Every record below must come back exactly as given.

Top of Data records

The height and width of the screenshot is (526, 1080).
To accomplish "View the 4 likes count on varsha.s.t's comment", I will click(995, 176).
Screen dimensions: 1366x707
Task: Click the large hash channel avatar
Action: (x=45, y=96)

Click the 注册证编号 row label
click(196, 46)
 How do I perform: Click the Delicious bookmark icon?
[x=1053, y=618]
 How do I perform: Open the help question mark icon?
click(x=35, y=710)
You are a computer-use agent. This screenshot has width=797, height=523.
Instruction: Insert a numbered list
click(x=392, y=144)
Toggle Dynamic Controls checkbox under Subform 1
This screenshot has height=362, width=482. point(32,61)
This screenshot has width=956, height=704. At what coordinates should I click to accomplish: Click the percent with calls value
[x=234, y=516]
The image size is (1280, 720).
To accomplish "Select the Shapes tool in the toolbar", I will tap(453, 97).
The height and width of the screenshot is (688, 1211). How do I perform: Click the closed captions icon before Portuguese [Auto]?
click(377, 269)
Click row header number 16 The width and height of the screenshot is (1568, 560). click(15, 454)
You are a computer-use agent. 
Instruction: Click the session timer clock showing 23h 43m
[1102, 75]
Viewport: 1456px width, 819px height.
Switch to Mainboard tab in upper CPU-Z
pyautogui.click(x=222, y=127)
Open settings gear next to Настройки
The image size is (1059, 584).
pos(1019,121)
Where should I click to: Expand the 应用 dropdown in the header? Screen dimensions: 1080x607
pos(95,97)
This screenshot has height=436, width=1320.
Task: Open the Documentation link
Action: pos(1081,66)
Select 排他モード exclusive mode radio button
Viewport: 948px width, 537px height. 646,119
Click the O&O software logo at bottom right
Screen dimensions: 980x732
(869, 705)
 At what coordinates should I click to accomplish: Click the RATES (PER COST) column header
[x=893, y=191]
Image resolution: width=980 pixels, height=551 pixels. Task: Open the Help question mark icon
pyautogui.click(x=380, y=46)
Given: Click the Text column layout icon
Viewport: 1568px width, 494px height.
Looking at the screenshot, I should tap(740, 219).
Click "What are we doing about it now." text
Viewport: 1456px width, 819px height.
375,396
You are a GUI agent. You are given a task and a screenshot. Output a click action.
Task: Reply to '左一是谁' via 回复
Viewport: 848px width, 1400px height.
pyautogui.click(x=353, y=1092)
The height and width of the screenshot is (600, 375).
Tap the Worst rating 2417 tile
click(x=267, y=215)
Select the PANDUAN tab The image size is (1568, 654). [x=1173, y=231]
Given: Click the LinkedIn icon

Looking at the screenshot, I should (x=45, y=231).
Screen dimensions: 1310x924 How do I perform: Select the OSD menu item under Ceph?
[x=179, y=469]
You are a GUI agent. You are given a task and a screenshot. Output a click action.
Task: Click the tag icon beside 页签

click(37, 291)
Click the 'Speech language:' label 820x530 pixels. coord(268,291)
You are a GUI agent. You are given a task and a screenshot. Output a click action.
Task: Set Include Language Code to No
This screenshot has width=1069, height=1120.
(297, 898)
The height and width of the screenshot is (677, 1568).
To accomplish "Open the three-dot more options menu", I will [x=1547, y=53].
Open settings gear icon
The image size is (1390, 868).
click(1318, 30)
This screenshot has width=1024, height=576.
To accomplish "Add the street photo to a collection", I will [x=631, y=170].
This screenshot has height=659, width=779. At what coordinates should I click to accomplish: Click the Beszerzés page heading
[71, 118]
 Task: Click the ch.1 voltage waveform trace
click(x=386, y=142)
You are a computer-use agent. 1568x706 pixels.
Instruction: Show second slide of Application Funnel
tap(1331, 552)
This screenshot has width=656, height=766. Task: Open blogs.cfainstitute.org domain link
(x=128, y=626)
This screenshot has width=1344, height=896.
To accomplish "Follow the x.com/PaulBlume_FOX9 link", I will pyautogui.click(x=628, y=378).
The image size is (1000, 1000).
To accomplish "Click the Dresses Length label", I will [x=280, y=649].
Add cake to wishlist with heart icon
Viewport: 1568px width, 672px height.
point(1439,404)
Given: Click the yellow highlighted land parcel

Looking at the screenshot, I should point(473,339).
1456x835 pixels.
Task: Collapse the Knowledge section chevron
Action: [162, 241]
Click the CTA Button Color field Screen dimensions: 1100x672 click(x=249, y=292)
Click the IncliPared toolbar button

Bottom of Data records

### [Response box]
The height and width of the screenshot is (526, 1080).
To accomplish "View the 4 likes count on varsha.s.t's comment", I will click(995, 176).
Screen dimensions: 1366x707
Task: Click the large hash channel avatar
Action: (x=45, y=96)

Click the 注册证编号 row label
click(196, 46)
 How do I perform: Click the Delicious bookmark icon?
[x=1053, y=618]
 How do I perform: Open the help question mark icon?
click(x=35, y=710)
You are a computer-use agent. This screenshot has width=797, height=523.
Instruction: Insert a numbered list
click(x=392, y=144)
Toggle Dynamic Controls checkbox under Subform 1
This screenshot has height=362, width=482. point(32,61)
This screenshot has width=956, height=704. At what coordinates should I click to accomplish: Click the percent with calls value
[x=234, y=516]
The image size is (1280, 720).
To accomplish "Select the Shapes tool in the toolbar", I will tap(453, 97).
The height and width of the screenshot is (688, 1211). How do I perform: Click the closed captions icon before Portuguese [Auto]?
click(377, 269)
Click row header number 16 The width and height of the screenshot is (1568, 560). click(15, 454)
You are a computer-use agent. 
Instruction: Click the session timer clock showing 23h 43m
[1102, 75]
Viewport: 1456px width, 819px height.
Switch to Mainboard tab in upper CPU-Z
pyautogui.click(x=222, y=127)
Open settings gear next to Настройки
The image size is (1059, 584).
pos(1019,121)
Where should I click to: Expand the 应用 dropdown in the header? Screen dimensions: 1080x607
pos(95,97)
This screenshot has height=436, width=1320.
Task: Open the Documentation link
Action: pos(1081,66)
Select 排他モード exclusive mode radio button
Viewport: 948px width, 537px height. 646,119
Click the O&O software logo at bottom right
Screen dimensions: 980x732
(869, 705)
 At what coordinates should I click to accomplish: Click the RATES (PER COST) column header
[x=893, y=191]
Image resolution: width=980 pixels, height=551 pixels. Task: Open the Help question mark icon
pyautogui.click(x=380, y=46)
Given: Click the Text column layout icon
Viewport: 1568px width, 494px height.
Looking at the screenshot, I should tap(740, 219).
Click "What are we doing about it now." text
Viewport: 1456px width, 819px height.
375,396
You are a GUI agent. You are given a task and a screenshot. Output a click action.
Task: Reply to '左一是谁' via 回复
Viewport: 848px width, 1400px height.
pyautogui.click(x=353, y=1092)
The height and width of the screenshot is (600, 375).
Tap the Worst rating 2417 tile
click(x=267, y=215)
Select the PANDUAN tab The image size is (1568, 654). [x=1173, y=231]
Given: Click the LinkedIn icon

Looking at the screenshot, I should (x=45, y=231).
Screen dimensions: 1310x924 How do I perform: Select the OSD menu item under Ceph?
[x=179, y=469]
You are a GUI agent. You are given a task and a screenshot. Output a click action.
Task: Click the tag icon beside 页签

click(37, 291)
Click the 'Speech language:' label 820x530 pixels. coord(268,291)
You are a GUI agent. You are given a task and a screenshot. Output a click action.
Task: Set Include Language Code to No
This screenshot has width=1069, height=1120.
(297, 898)
The height and width of the screenshot is (677, 1568).
To accomplish "Open the three-dot more options menu", I will [x=1547, y=53].
Open settings gear icon
The image size is (1390, 868).
click(1318, 30)
This screenshot has width=1024, height=576.
To accomplish "Add the street photo to a collection", I will [x=631, y=170].
This screenshot has height=659, width=779. At what coordinates should I click to accomplish: Click the Beszerzés page heading
[71, 118]
 Task: Click the ch.1 voltage waveform trace
click(x=386, y=142)
You are a computer-use agent. 1568x706 pixels.
Instruction: Show second slide of Application Funnel
tap(1331, 552)
This screenshot has width=656, height=766. Task: Open blogs.cfainstitute.org domain link
(x=128, y=626)
This screenshot has width=1344, height=896.
To accomplish "Follow the x.com/PaulBlume_FOX9 link", I will pyautogui.click(x=628, y=378).
The image size is (1000, 1000).
To accomplish "Click the Dresses Length label", I will [x=280, y=649].
Add cake to wishlist with heart icon
Viewport: 1568px width, 672px height.
point(1439,404)
Given: Click the yellow highlighted land parcel

Looking at the screenshot, I should point(473,339).
1456x835 pixels.
Task: Collapse the Knowledge section chevron
Action: [162, 241]
Click the CTA Button Color field Screen dimensions: 1100x672 click(x=249, y=292)
Click the IncliPared toolbar button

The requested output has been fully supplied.